2012年12月18日 19時37分16秒 | Weblog

 1970年に、高校1年生だった人も今では58歳である。70~80代の人と話していて気が付いた。57~8歳から下の人たち、つまり若い人たちはデモ行進をしたり、アジ演説を聞いたり、座り込みをしたことがない。つい先日から始まった官邸前での脱原発デモが行なわれるまで、デモは沖縄にしかなかったのではないだろうか。70年の学生による武力行動以後、学生運動は消滅した。労働者のストライキもなくなった。そうした安定した社会の中で、働いてきた40代や30代の人たちは理想論よりも現実直視の傾向にある。

 60代より上の人たちは元気がよかった。しかし、このところバッテリー切れのようだ。選挙で自民党が復活したことがよほどショックらしい。そういえば私の友だちもすっかり恋愛論から遠ざかっている。彼は妻子がありながら娘ほどの女性に恋をしていた。「会いたくて会いたくて仕方ない」と言う。それはもうれっきとした恋心だ。「まあ、会うだけならいいじゃーないですか」と言えば、「会えばまた会いたくなる」と困って言う。「まるで、18歳の青年ですね」と冷やかすと、「気持ちはその通りだ」と開き直る。

 「高齢になっても恋心が持てるのは精神が若い証拠ですよ」と褒めるが、ご本人は「彼女にも家庭があり、無理な要求はできない。けれど、出会って、話をして、食事をして、それだけではどうにも物足りない」と言う。「それはそうでしょうけれど、相手のことを考えれば、我慢することも仕方ないでしょう」。「やっぱり、そうかね」。「どうしたいのですか?」。「触りたいね」。「それはダメでしょう」。「ダメかねー」。「小説家で医者の渡辺淳一さんは、長生きの秘訣は恋をすることだと言ってる」。
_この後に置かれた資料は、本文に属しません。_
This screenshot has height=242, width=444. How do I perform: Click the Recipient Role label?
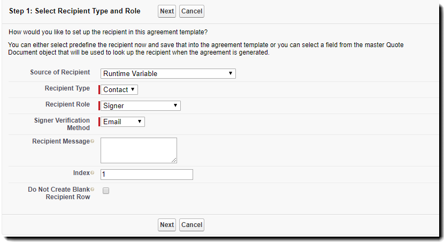tap(67, 104)
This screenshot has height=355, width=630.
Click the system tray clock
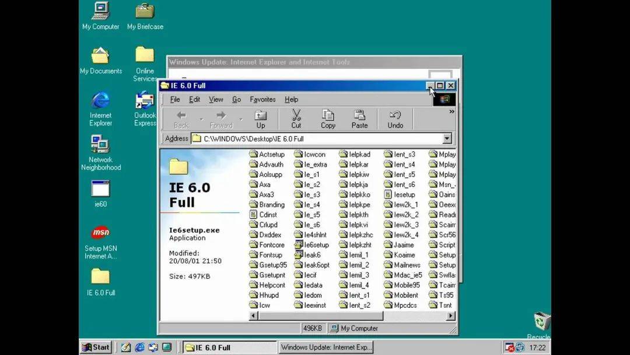[x=537, y=347]
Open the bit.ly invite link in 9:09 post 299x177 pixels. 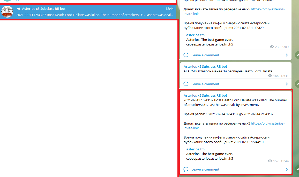[267, 9]
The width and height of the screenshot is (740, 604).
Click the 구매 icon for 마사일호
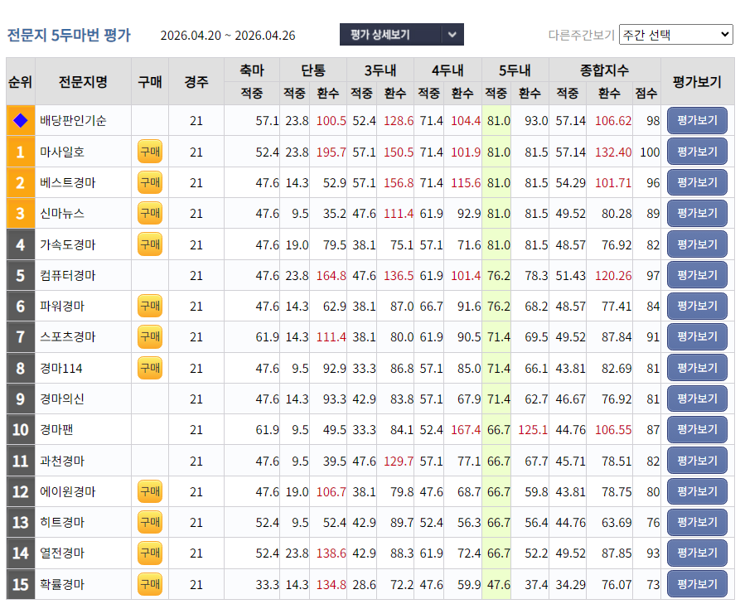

「それ、長生きでしたっけ、ボケないではなかったですか」。「どっちでも同じことだ」。

 どうでもいいような話が続いた後で、「彼女が親しくしていた人が突然、ふたりも相次いで亡くなったそうだ。それで彼女は余りにも悲しくて、こんな気持ちになるのは親しくしてきたからで、これからは深い付き合いはしない方がいいと思ったと言う」。「ええ、それで?」。「だから、あなたとも深く付き合わないことにしたと言うんだよ」。「えっ、それって、もうお別れしましょうってことじゃーないですか?」。「やっぱり、そう思うかね」と大きくため息をついた。恋をする人は10代でも高齢になっても、あまり変わらないようだ。

 働き盛りの人たちは、恋や浪漫など見向きもせずに、ひたすら目先のことに必死なのだろうか。何もかもが現実の損得の中で取捨選択されているのだろうか。高齢でありながら恋する人はどこかおかしいのだろうか。